The crowd on the platform was pressing in on him from all sides. The Braddock Road metro station was usually pretty empty - Alexandria catered mostly to well-paid government employees, who drove their expensive cars into the city every day, or took the metro at a more reasonable hour. But today it seemed like half the population of northern Virginia was dead- set on using that particular station. Of course, it didn't help that the train was over an hour late.

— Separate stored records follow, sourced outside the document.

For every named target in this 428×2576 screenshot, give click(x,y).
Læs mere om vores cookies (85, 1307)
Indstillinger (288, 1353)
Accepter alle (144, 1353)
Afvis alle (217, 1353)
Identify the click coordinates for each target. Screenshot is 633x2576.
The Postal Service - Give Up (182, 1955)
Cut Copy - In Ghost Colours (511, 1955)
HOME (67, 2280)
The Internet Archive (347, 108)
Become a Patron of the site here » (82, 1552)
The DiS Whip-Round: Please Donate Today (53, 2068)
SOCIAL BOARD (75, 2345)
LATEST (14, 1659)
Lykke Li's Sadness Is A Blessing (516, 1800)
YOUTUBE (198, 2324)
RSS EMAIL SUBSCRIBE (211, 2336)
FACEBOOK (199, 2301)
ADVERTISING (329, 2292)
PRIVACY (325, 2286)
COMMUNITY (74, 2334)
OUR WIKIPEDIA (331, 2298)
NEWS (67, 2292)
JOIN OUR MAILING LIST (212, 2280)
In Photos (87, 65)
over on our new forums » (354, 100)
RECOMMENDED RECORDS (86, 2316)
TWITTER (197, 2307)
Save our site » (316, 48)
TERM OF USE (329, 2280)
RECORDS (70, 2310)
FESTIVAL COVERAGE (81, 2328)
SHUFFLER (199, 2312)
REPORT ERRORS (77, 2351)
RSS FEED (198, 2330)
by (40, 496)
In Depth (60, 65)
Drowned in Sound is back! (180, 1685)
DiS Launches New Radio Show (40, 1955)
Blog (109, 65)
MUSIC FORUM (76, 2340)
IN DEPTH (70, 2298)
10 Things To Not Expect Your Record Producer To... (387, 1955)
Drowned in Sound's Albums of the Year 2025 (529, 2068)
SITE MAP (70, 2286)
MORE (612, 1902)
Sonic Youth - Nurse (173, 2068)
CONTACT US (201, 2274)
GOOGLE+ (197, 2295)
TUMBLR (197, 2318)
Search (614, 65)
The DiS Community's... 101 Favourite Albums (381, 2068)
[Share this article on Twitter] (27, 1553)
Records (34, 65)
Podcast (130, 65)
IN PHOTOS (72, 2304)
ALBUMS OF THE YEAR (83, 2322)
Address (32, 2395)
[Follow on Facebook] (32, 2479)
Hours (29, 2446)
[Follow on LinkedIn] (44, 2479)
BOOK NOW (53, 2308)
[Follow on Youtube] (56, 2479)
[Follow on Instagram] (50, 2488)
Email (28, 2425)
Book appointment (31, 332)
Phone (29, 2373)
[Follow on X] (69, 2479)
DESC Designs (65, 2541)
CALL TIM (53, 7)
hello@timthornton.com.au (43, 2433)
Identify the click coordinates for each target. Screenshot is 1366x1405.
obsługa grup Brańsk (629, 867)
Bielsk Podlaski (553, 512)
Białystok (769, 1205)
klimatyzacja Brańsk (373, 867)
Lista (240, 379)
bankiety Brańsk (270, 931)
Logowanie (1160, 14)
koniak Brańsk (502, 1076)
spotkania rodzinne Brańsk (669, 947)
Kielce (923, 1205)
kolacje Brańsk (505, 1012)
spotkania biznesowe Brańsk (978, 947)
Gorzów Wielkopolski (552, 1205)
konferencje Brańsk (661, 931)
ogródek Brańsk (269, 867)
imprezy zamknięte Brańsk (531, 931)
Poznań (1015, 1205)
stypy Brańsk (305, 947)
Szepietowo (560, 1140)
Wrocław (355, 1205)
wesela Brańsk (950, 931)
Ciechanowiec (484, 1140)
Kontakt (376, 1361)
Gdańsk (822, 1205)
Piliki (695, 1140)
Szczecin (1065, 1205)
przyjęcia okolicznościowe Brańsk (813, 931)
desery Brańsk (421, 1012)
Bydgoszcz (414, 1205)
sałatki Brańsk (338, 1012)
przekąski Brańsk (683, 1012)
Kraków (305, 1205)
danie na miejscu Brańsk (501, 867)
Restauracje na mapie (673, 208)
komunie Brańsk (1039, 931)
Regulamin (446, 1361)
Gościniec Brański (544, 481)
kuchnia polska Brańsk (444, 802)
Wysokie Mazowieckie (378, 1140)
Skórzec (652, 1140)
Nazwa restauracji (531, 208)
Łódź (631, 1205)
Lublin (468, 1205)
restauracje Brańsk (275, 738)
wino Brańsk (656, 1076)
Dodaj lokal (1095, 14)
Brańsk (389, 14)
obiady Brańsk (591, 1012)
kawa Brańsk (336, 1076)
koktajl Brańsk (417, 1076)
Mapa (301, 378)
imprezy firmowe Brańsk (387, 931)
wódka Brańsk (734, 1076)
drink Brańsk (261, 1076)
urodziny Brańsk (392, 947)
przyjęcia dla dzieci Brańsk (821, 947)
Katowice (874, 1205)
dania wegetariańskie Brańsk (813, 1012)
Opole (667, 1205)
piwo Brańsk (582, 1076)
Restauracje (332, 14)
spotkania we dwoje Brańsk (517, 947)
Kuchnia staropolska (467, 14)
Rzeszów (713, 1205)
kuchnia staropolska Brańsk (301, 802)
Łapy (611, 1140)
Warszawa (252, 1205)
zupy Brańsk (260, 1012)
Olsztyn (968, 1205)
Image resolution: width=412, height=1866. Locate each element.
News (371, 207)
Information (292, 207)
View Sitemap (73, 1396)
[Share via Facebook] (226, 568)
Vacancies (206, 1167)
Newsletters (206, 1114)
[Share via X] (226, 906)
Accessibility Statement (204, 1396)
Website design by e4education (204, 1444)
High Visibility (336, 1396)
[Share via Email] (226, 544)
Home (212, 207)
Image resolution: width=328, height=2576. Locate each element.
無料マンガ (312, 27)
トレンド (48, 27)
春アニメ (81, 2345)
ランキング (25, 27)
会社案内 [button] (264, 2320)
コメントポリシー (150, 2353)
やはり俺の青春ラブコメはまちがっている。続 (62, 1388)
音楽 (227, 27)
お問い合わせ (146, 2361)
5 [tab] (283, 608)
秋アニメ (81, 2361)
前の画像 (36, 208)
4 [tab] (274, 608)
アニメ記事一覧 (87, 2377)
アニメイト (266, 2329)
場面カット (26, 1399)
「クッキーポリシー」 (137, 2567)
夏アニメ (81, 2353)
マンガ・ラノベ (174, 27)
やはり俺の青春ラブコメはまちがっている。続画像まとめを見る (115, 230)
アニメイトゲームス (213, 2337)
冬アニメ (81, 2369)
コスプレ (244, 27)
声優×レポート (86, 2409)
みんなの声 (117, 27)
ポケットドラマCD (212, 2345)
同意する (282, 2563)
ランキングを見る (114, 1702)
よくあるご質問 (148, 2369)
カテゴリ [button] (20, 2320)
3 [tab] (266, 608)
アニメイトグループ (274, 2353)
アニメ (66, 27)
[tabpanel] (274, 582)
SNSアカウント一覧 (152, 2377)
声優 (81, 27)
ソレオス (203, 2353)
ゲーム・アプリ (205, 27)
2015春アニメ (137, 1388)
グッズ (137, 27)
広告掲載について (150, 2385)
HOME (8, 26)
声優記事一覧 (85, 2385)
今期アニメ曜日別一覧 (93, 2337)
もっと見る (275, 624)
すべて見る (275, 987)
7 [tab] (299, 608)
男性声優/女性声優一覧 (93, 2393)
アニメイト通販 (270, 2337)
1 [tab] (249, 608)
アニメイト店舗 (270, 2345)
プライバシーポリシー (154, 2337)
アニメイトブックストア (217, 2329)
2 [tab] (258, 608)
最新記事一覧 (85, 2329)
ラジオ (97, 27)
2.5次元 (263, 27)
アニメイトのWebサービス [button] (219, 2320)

Mulder gritted his teeth and stood his ground against the sea of jostling bodies, telling himself that today would *not* be the day he'd be shoved onto the subway rails and electrocuted. Someday, maybe, it might be fun to try that, especially if he had to ask too many more kindly old ladies if their sweet neighbor boy had ever smoked pot; but not today.

At virtually the same instant, the lights at the edge of the platform began to blink, indicating the train was almost to the station; the crowd cheered; and two shots rang out from the upper platform near the turnstiles. It sounded a lot louder than a normal gunshot in the reverberating underground acoustics.

There was a moment of utter silence, a man's voice yelling something, and then complete pandemonium.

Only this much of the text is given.